Last week, Greenlane Holdings Inc. (Nasdaq: GNLN) told investors that revenue dropped dramatically when the company delivered its financial results for 2024. The company announced a major restructuring in 2023 and the results of that decision were demonstrated in the numbers for 2024.

Major revenue decline

Revenue for the full year fell to $13.3 million versus 2023’s $65.4 million. The company said the decline was attributed to transitioning the packaging and industrial vaping product lines from a gross sale to a commission structure to preserve working capital. The company also noted that revenues decreased in the Consumer Brands Group due, in part, to restructuring efforts and a shift in strategy to focus on in-house brands that carry a higher margin profile while rationalizing third-party brand offerings, which generated top-line revenue with lower margins.

The company was able to cut costs as general and administrative expenses decreased by approximately $14.4 million, or 59.7%, for 2024, compared to the same period in 2023. The decrease was related to the restructuring effort to right size the company.

On the positive side, operating losses improved by approximately $14.3 million to $11.7 compared to an operating loss of approximately $26.1 million in the prior year period. The company reported a net loss of $16.2 million versus a net loss of $32 million in 2023.

CEO Barbara Sher said, ” We believe that our financial performance directly reflects our ability to manage costs in line with revenue performance. Our operational discipline and commitment to drive toward profitability have been key in navigating the unique challenges our industry faces, and we are now well-positioned to invest in our people and technology.”

Capital raise

The company ended the year with $0.9 million in cash. However, in February, Greenlane closed on a private placement of approximately $25 million of shares.

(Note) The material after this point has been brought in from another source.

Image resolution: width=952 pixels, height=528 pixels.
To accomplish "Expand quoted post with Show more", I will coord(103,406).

The company said it expected to use the net proceeds to repay existing indebtedness, general corporate purposes and working capital. However, Green Market Report wrote in February that the financing included a “cashless exercise.” This type of exercise allows an investor to exercise their warrant without paying the full cash price. Instead, the investor receives a reduced number of shares. According to the American Bar Association, these deals are considered sweeteners to entice buyers. If Greenlane needed to do this, it signaled to investors that buyers weren’t interested unless they got the extra incentive.

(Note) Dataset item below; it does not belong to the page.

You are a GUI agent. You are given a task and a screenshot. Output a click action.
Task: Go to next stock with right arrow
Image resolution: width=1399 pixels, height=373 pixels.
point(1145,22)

Greenlane said that the money would be enough to fund the company through the second quarter of 2026. However, the stock sold off on the news of the financing and tumbled again on the earnings report. Greenlane was also in danger of being delisted from the NASDAQ. The company managed to regain compliance with the exchange in 2024, but since February, its stock has fallen below $1 once again.

Sher went on to say, “We are starting 2025 with a new base focused on growth across all our revenue lines. Over the past two quarters, my primary objective has been to amplify our strengths, address key challenges, and stabilize the business. Having successfully achieved much of this, we are now forging ahead with our initiatives centered on driving organic growth, optimizing margins and cash flow, and reducing debt. With a strong cash position, we remain focused on initiatives that have the greatest impact on the company. With this sharp focus, I am confident that Greenlane can not only maintain but expand its leadership position.”

Looking ahead

While vapes and smoking accessories had been the company’s main focus, that is changing. Greenlane said it signed a multi-year distribution agreement with Safety Strips Tech Corp to distribute fentanyl, xylazine and drink spike detection test strips in the U.S. The company also signed a multi-year distribution agreement with Veriteque USA, Inc., a manufacturer of the patented SwabTek and Verifique brand of single-use, dry reagent presumptive field tests for the detection of narcotics, explosives, gunshot residue and other harmful substances. The company said it has also streamlined its third-party product portfolio and upgraded its sales and marketing organizations.

This week, Greenlane told investors that it would join the Mainstem B2B procurement marketplace platform. Greenlane’s integration with Mainstem will give MSOs, single-state operators and other brick-and-mortar retailers the ability to create their own catalog of Greenlane products for single or multiple locations.